The holy church of atheism Islington-style takes its place in a long line of attempts to create a religion without God. The most famous was that of August Comte, the man who when asked where was God in his scientific theory replied, "I have no need of that hypothesis."

Comte devised a religion of humanity with its own system of beliefs and rituals, its own priests and pontiff, liturgy, sacraments and temples. It had its own holy trinity (humanity, the earth and destiny), its own calendar (thirteen months of twenty-eight days each) and its own rites of passage (introduction, admission, destination, marriage, retirement, separation and, three years after death, incorporation). It was theatrical, magnificent and completely mad, and survived for quite a long time in, I believe, Brazil.

The most terrifying man-made religion was, of course, communism, eventually recognised by its former devotees, among them Andre Gide and Arthur Koestler, as "the god that failed." But 19th century intellectuals, hearing the "melancholy, long, withdrawing roar" of the retreating sea of faith, were full of suggestions as to what might replace religion as a way of celebrating the human spirit.

For Matthew Arnold and other eminent Victorians it was culture. The concert hall and art gallery would become the churches of the future. Hegel said that for modern man, reading the daily paper had taken the place of morning prayer. Emil Durkheim, the great sociologist of religion, thought that trade unions might substitute for congregations of the faithful. Freudian psychoanalysis was a secular equivalent of confession to a priest, a non-religious way of healing the soul.

The 21st century has discovered altogether more impressive religion-substitutes. For transcendence and a feeling of being part of something bigger than yourself, there are football matches and rock concerts. By way of pilgrimage, there are the Boxing Day sales with their crowds, queues and fervent expectancy. Texting has become the new ritual, and killer apps the new promise of salvation.

In short, we seem to have a natural disposition to worship, perform rituals, sing and celebrate together, feeling our separateness momentarily dissolve into the experience of community. The trouble is: it depends on what we worship. Absent God and we tend to end up worshipping ourselves.

What distinguished monotheism was its insight that the only thing worthy of worship is the Author of all. The worship of less than all -- be it science, reason, class, race, the nation state, wealth, power, success or fame -- is idolatry, and we have no evidence to suggest that idol-worshippers are more tolerant, easy-going and capable of laughing at themselves than those who feel secure in the everlasting arms of a caring and forgiving God.

Real community, the kind that you can rely on to give support in times of crisis, is made of something deeper and more demanding than singing '70s songs together. It means sharing a world of meaning -- hard to do if you believe that life and the universe are essentially bereft of meaning.
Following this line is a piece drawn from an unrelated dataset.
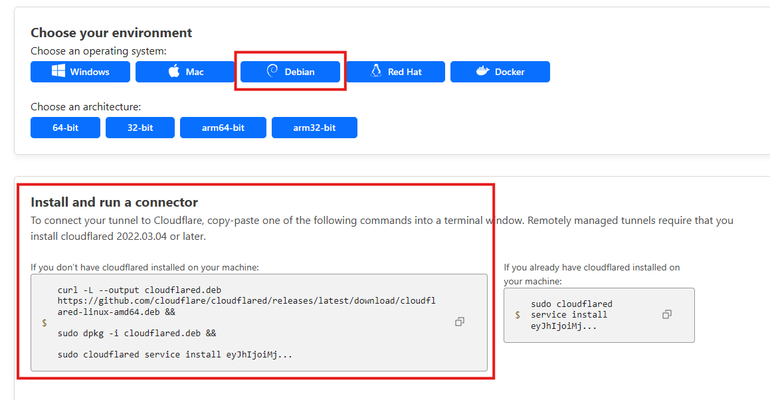Click the Windows logo icon
This screenshot has height=400, width=770.
(x=58, y=72)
It involves a willingness to sacrifice in the name of high ideals. Religions create communities because they have a sense of the holy, and are thus capable of inducing real humility, knowing how small we are in the sum total of things, yet redeemed from insignificance by the love and grace of God.

I do, though, wish the new congregation every success. The joy of togetherness is one way, and a good one, of moving from Stevie Wonder to sacred wonder.